Testing the Family Tree for Cancer

By Cassie Willis, Health Reporter

Tools

By Cassie Willis

CEDAR RAPIDS - Your family tree could hold clues to your future health.
Mercy Medical Center offers a new service that traces those roots. By studying your family's past, researchers can predict your family's future risk of cancer.

Genia Martinez is a 15-year survivor of breast cancer. "I am a survivor. I think I was born to be a survivor." Two of her sisters are survivors, too. But she's lost two aunts, two grandparents and one cousin to the disease. Now she's worried about the next generation. "We want to see where's it coming from? Who's the carrier? Who's not?" said Martinez.

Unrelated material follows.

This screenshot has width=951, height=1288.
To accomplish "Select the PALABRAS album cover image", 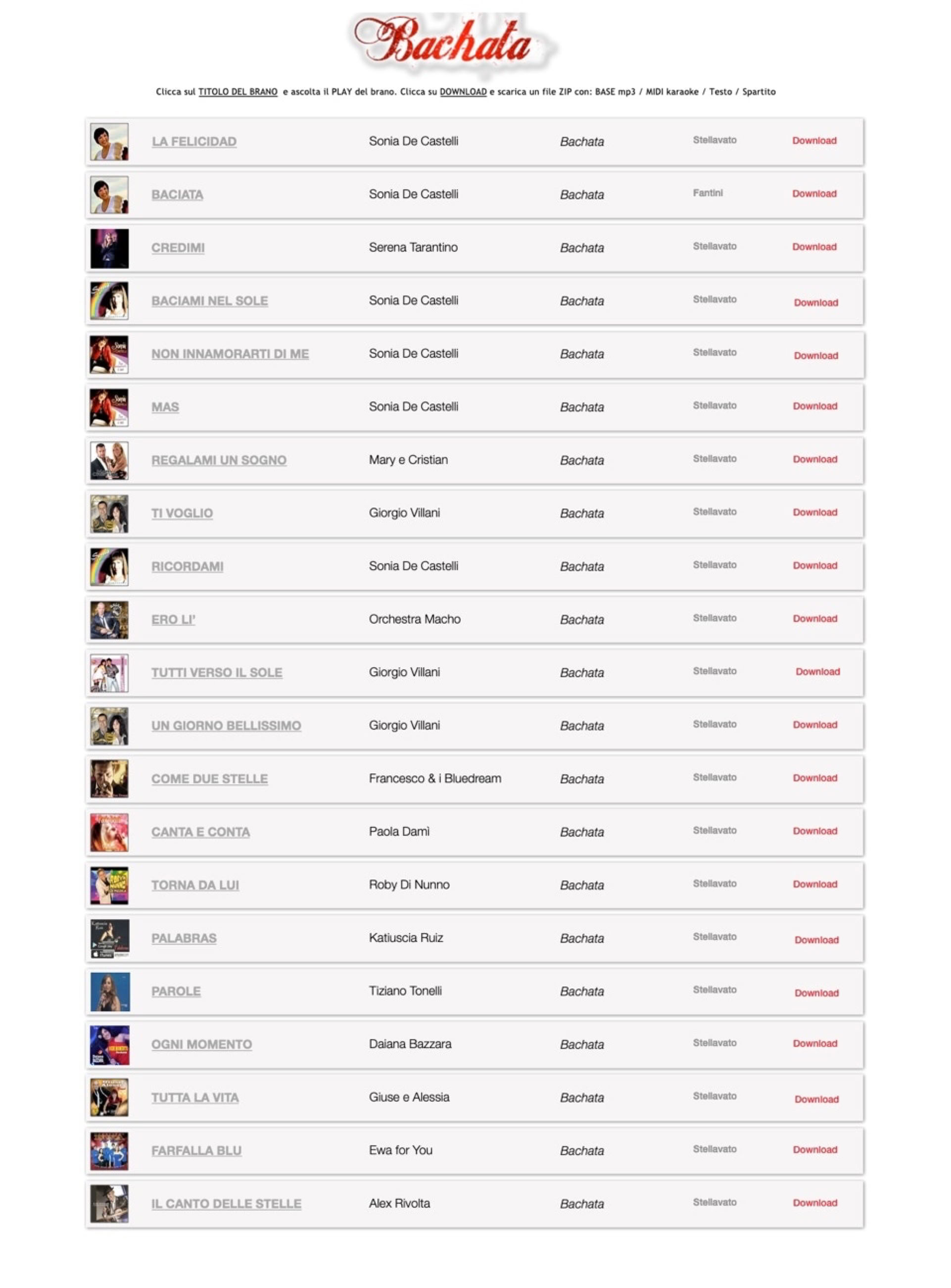I will (x=109, y=939).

The clues are in her bloods. Advanced Nurse Practitioner, Colleen Nemickas said, "If Genia's positive, she has a 50-percent chance of passing it on to her children. So either they'll get it or they won't. Once you don't have it, it stops there. They can't pass it on to their children."

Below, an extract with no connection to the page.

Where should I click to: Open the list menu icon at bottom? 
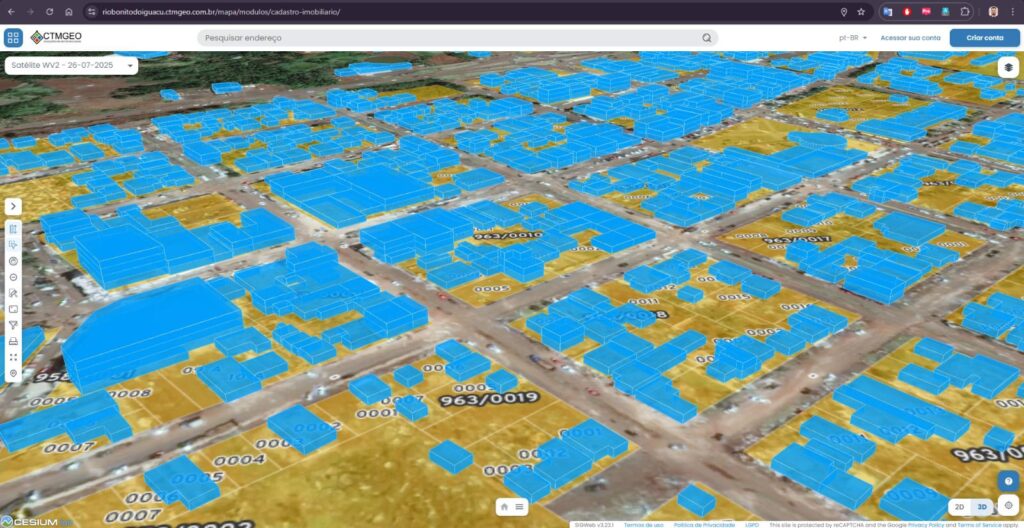(x=520, y=507)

Nemickas helped Martinez map out the breast cancer victims in her family. Then she took a blood sample and sent it to a genetics lab. The test results will help Martinez's three sons and her nieces and nephews learn more about their chances of passing it on.

Martinez said, "If you don't go out and get the testing, sooner or later, the cancer is going to devour you and you're going to die. It's about surviving... so you can live." In four to six weeks, Martinez will find out for sure.

Mercy Medical Center offers Genetics Counseling free of charge. But genetics testing can cost about $3,000. Nemickas says Medicare and most insurance policies will over that cost. Mercy offers Genetics Testing for ovarian, colon, uterine, skin and pancreatic cancers also.

You can also find this service at the University of Iowa Hospitals and Clinics in Iowa City.